27. Talk about the wind’s role as provocateur. Why does the wind goad the spirits? “Well, you’ve just about been made redundant, haven’t you?” (p. 239). How does the recurring dialogue among voices, spirit child, and wind reveal main concerns of the book?

28. Do the spirits in their hammocks remind you of the Lotus Eaters? When they claim that ‘sleep, forgetfulness, drugs,” will help them, the wind screams, “I’m trying to wake you out of your stupors!” (p. 239). What is meant by ‘stupors’?

29. If Billy is a quester, is the reader one, too? Did you find that you, like Billy, came to knowledge only in steps and even then not completely? What are the elements of mystery that remain unresolved for you?

30. How does Cecily act as a mediating figure for Billy? Is she a bridge between the rational world of the hospital and the spirit world of the Aborigines? What is her defining act of courage? Think, too, of Tama’s courage when she says, ‘shoot one more cockatoo and you’re dead, Mr. Coldiver” (p. 234).

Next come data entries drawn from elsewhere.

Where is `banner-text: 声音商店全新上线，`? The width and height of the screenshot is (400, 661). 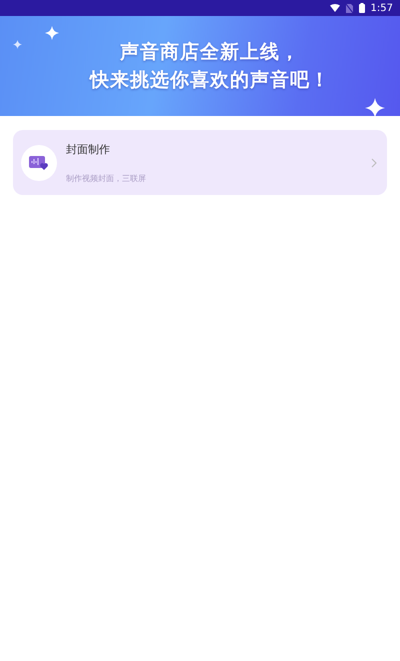
banner-text: 声音商店全新上线， is located at coordinates (210, 52).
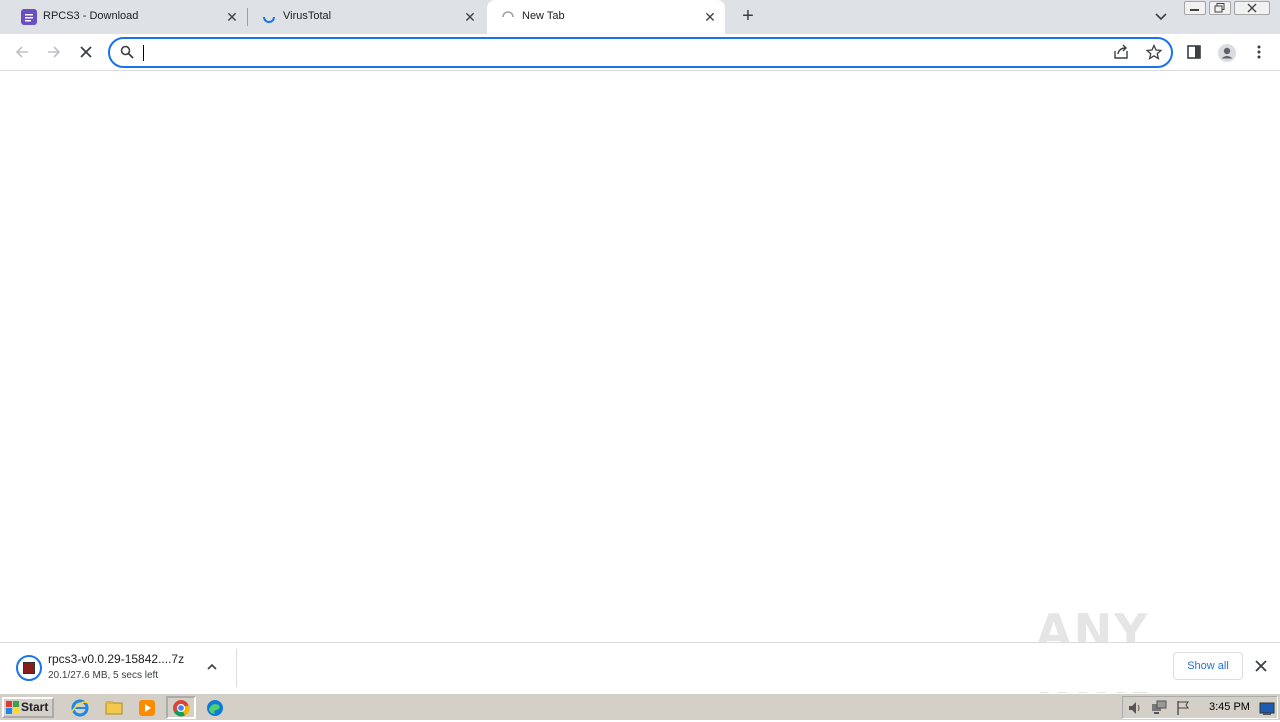  I want to click on avatar-icon, so click(1227, 53).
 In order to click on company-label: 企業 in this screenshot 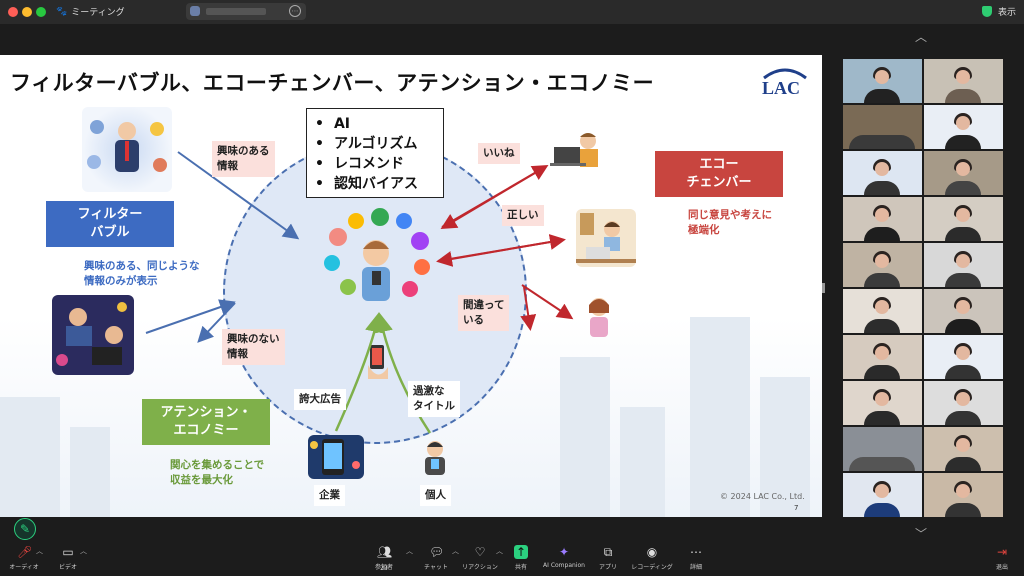, I will do `click(330, 496)`.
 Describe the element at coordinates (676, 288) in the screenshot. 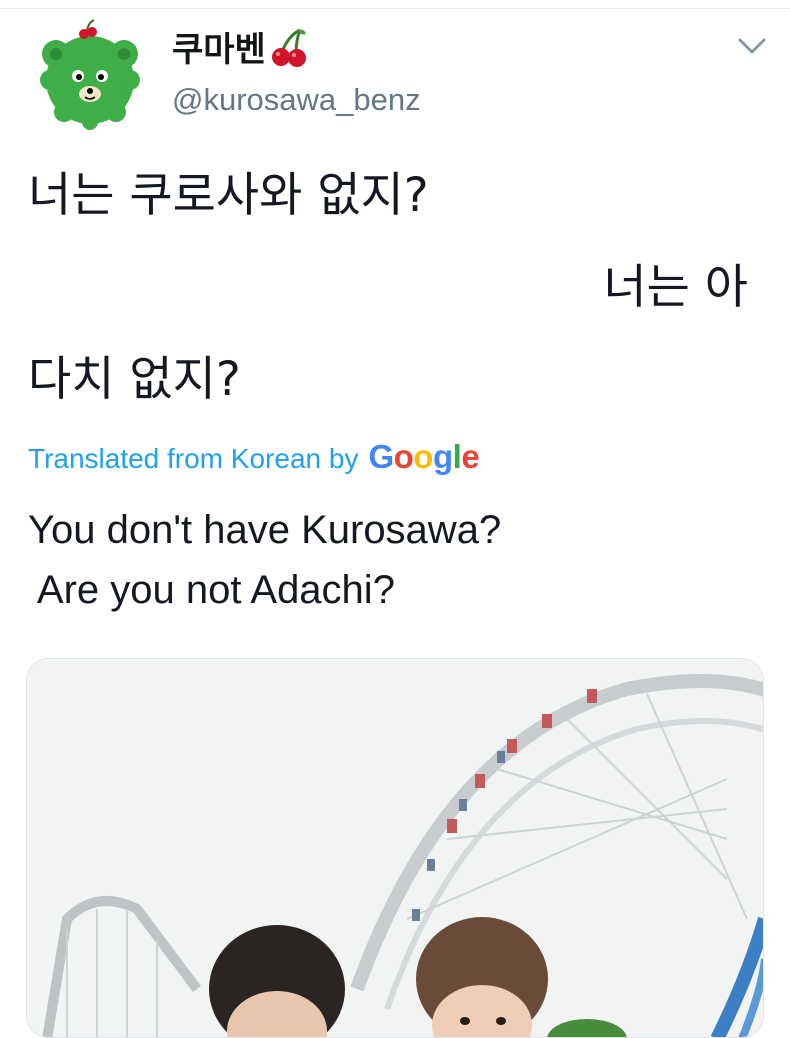

I see `tweet-text-line: 너는 아` at that location.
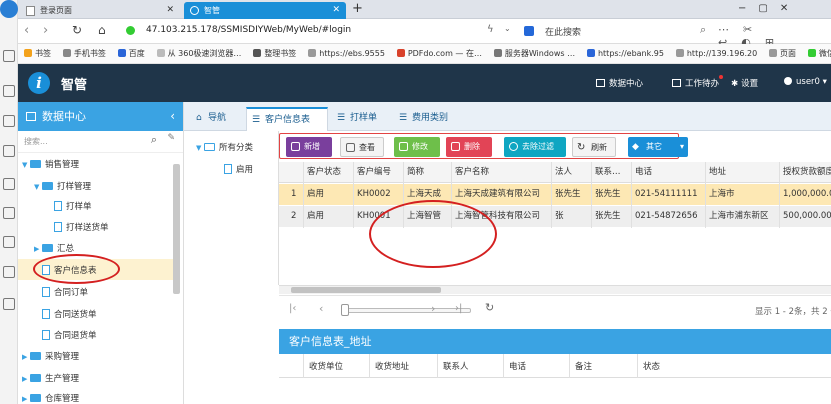 This screenshot has width=831, height=404. What do you see at coordinates (324, 172) in the screenshot?
I see `col-header: 客户状态` at bounding box center [324, 172].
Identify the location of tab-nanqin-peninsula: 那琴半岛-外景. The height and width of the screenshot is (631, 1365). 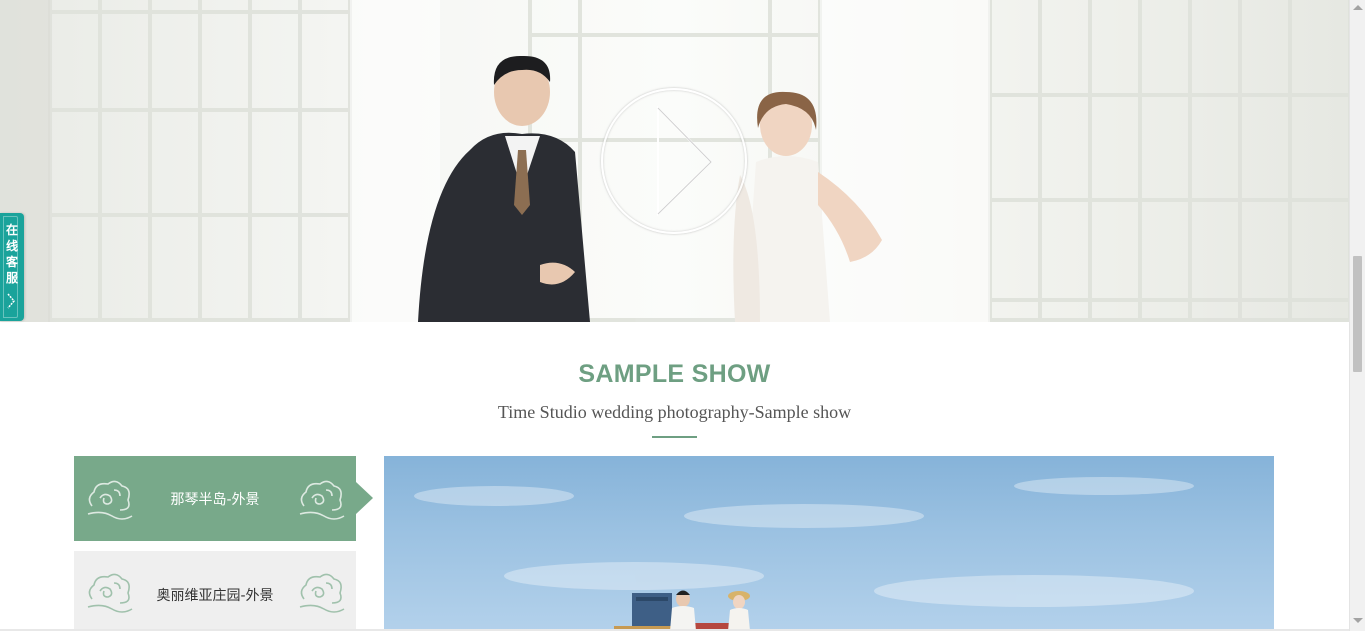
(224, 498).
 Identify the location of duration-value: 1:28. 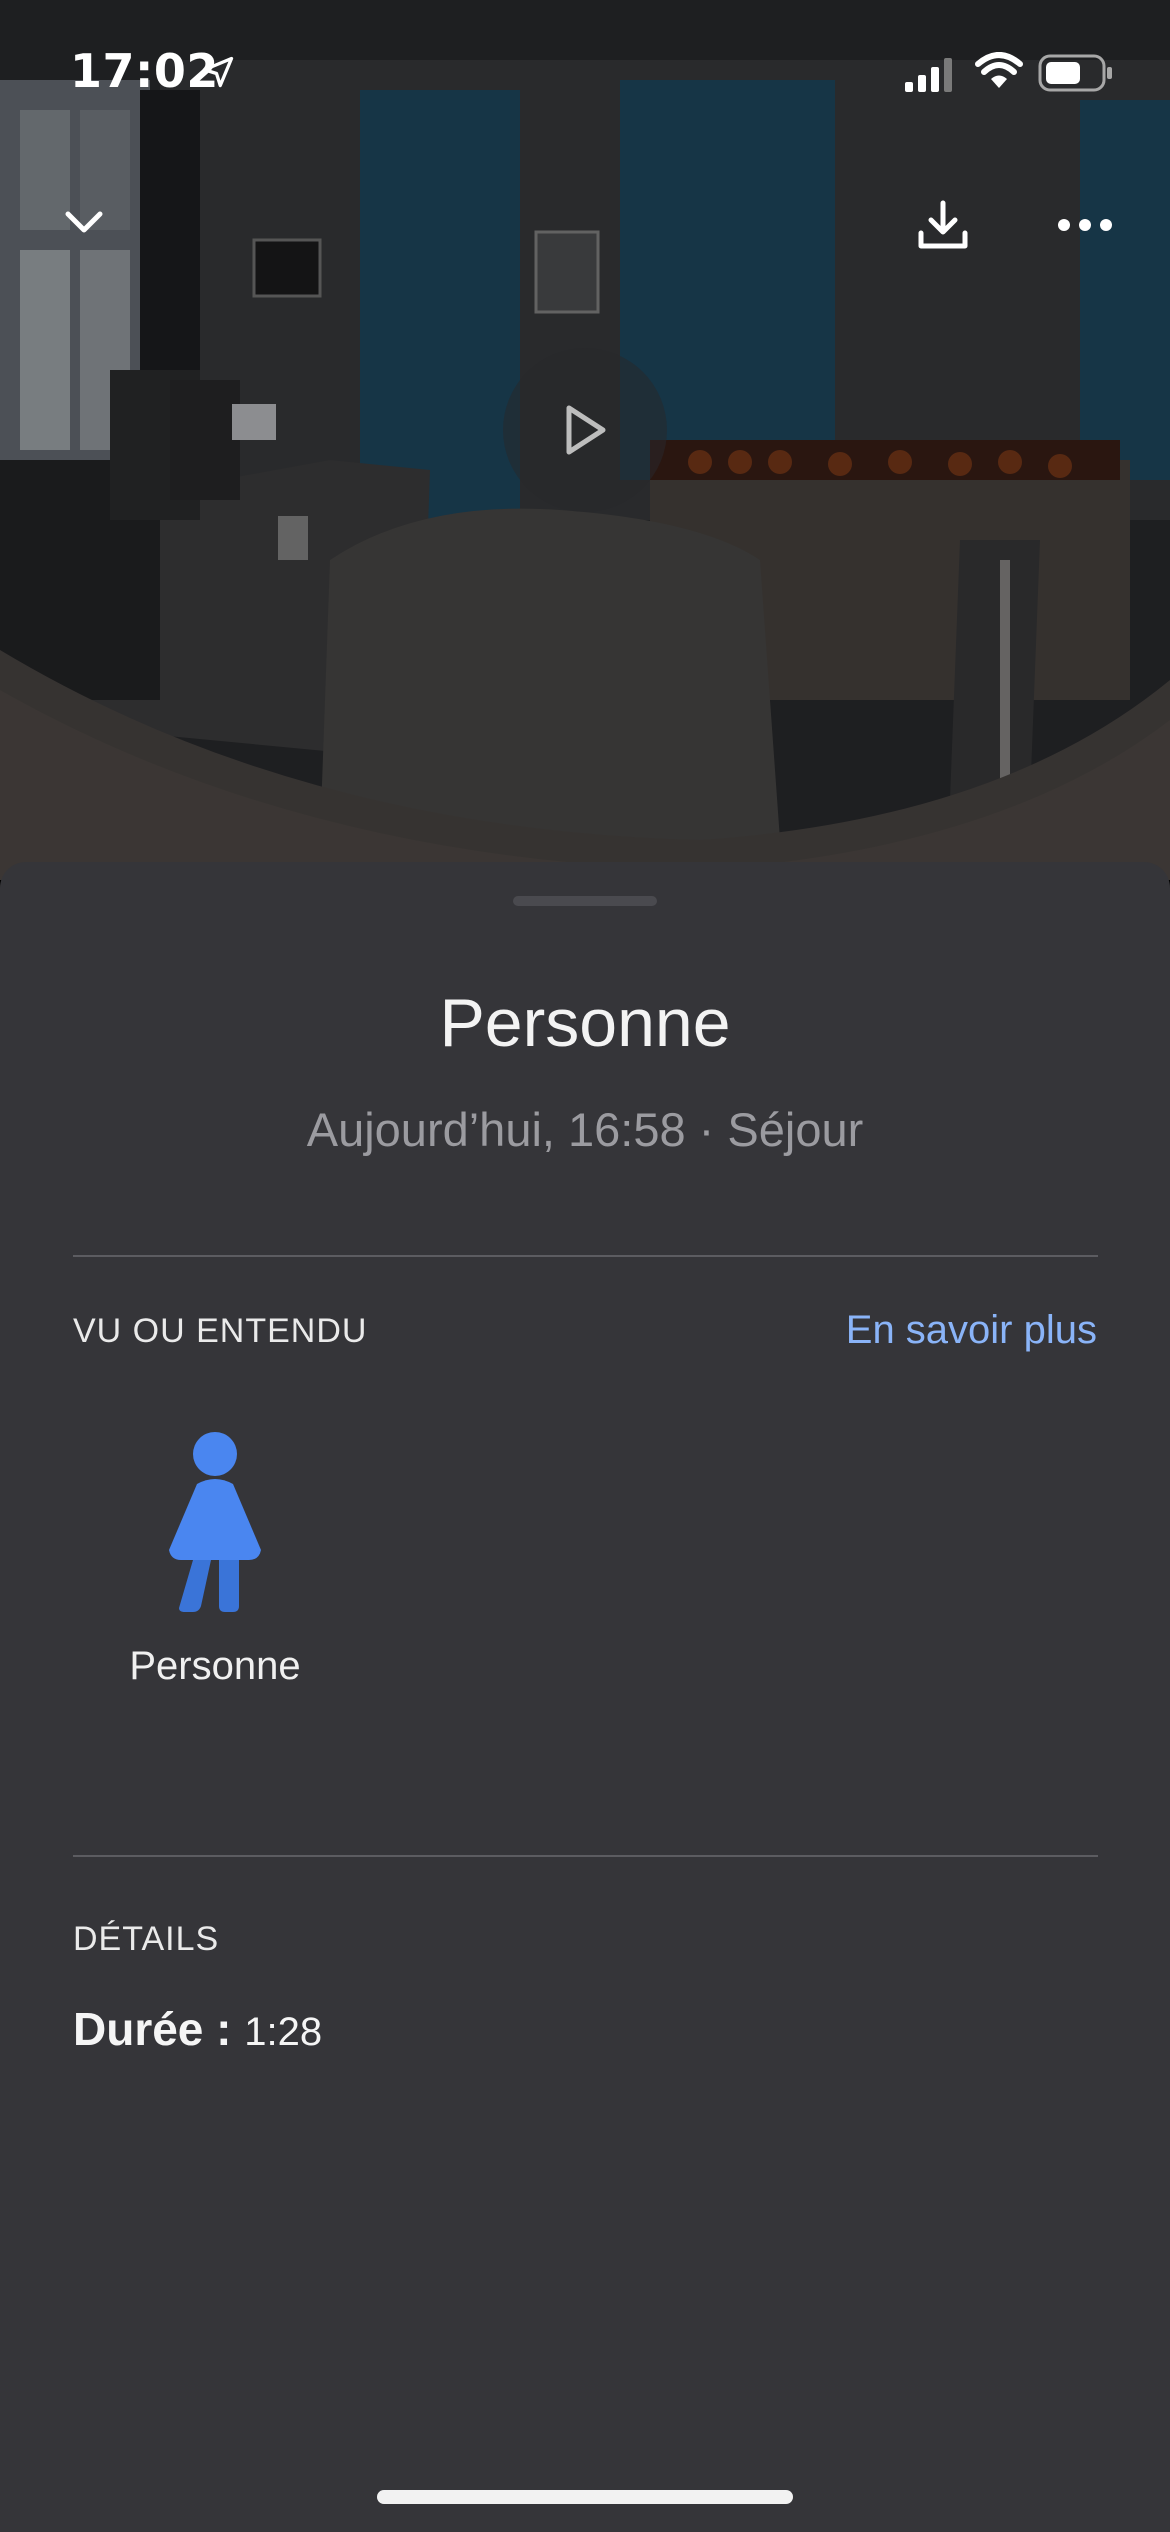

31. Find some of your favorite passages of evocative imagery and talk about them. You might start with page 184 for a powerful word painting. Does this style of writing say something about Aboriginal values?

32. How does Jimmi serve as a link to the spirit world? (See pages 267–268.)

33. Why is this book important for our choices today? Robert Lawlor, in Voices of the First Day: Awakening in the Aboriginal Dreamtime, has said, ‘dreams, collective memories and imagining are more potent than religious faith or scientific theories in lifting us above the catastrophic ending that confronts us all.” Do you agree?
Do you think we can learn from ancestral voices enough to transform our personal limitations? Our collective destiny?

34. How is The Voices a synthesis of fantasy and realism? Did you find yourself in a twilight zone between this world and another? Do we have a choice of taking Billy’s story literally or symbolically? What is the chance that Billy might be mentally disordered?

35. How do we learn best about unfamiliar cultures? Some people refuse to read fiction, claiming they have only time to read “true” books, such as history. What does good fiction provide that raises our understanding dramatically? Apart from this book, what other novels have you read that you felt successfully introduced you to a new culture? Do you think we have an obligation to understand foreign points of view and even language? Was the liberal use of native language a help or a hindrance in reading the book?